Winkworth International Property Specialists in Spain

Carnaval, as it’s known in Spanish, has the nation wrapped in fun during the week leading up to Lent.  With Carnaval taking place in just about every town, it’s one of the liveliest events on the Spanish calendar. Expect fantastic fireworks, music, dancing, fancy – dress parades and parties in the streets.

If you’re all geared up for Carnaval this year (between 21 and 29 February), where should you head to?

First up, how about your local Carnaval in San Pedro Alcántara? Dubbed the Marbella Carnival (Carnaval de Marbella), it covers four different districts of Marbella: San Pedro, Nueva Andalucía, Las Chapas and Marbella town centre.

The streets burst into fun and frivolity with a full line-up of competitions and events. Both adults and children love to take part in fancy-dress competitions running alongside the music, processions, fireworks and street stalls. If you’d like to take part – after all, when in Spain, do as the locals do – you will find your perfect costume at major supermarkets like Carrefour and Eroski, or in the smaller clothes shops and flamenco stores.

Other major carnivals include the biggest in Spain, hosted in the city of Cádiz. Here, it’s less about glittering costumes and elaborate floats and more about humorous, satirical songs relating to public people and events. At least ten thousand people are expected to pack the streets for the initial procession on the first Sunday of Canaval.

Barcelona, though smaller, holds several different celebrations in each of its districts, with schools, clubs and organisations dressing up in themed costumes to parade through the streets. Head for the biggest venue at El Born with its drag queen horse-and-carriage parade and live concerts. The area also hosts La Taronjada (Battle of the Oranges) using orange balloons and confetti for ammunition.

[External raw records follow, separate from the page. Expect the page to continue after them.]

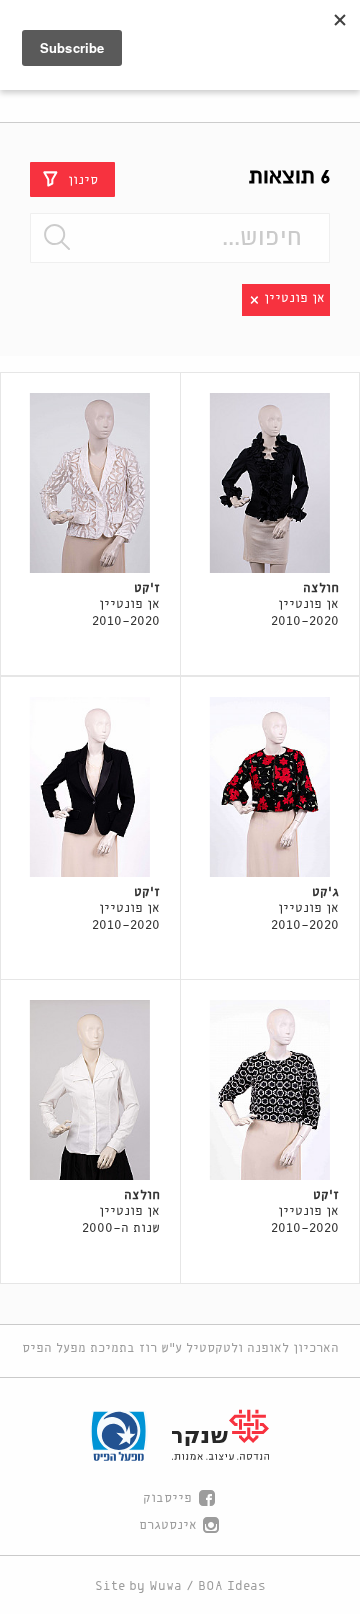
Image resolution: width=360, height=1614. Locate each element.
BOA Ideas (232, 1586)
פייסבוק (167, 1498)
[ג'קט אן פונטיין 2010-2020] (270, 787)
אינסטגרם (168, 1525)
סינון (83, 179)
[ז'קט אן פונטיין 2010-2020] (90, 483)
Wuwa (165, 1586)
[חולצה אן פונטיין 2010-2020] (270, 483)
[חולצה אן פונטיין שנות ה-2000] (90, 1090)
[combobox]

Madrid’s version is a mix between the Venice Carnival, with its elaborate masks, and Cádiz, with its satirical songs. Don’t miss the Parade of Buffoons, featuring Venetian outfits, jesters and traditional costumes from around the world. The carnival culminates in the Burial of the Sardine (Entierro de la Sardina), like in Tenerife, when a symbolic representation of a sardine is buried – echoing the masterpiece by the famous Spanish painter, Francisco Goya.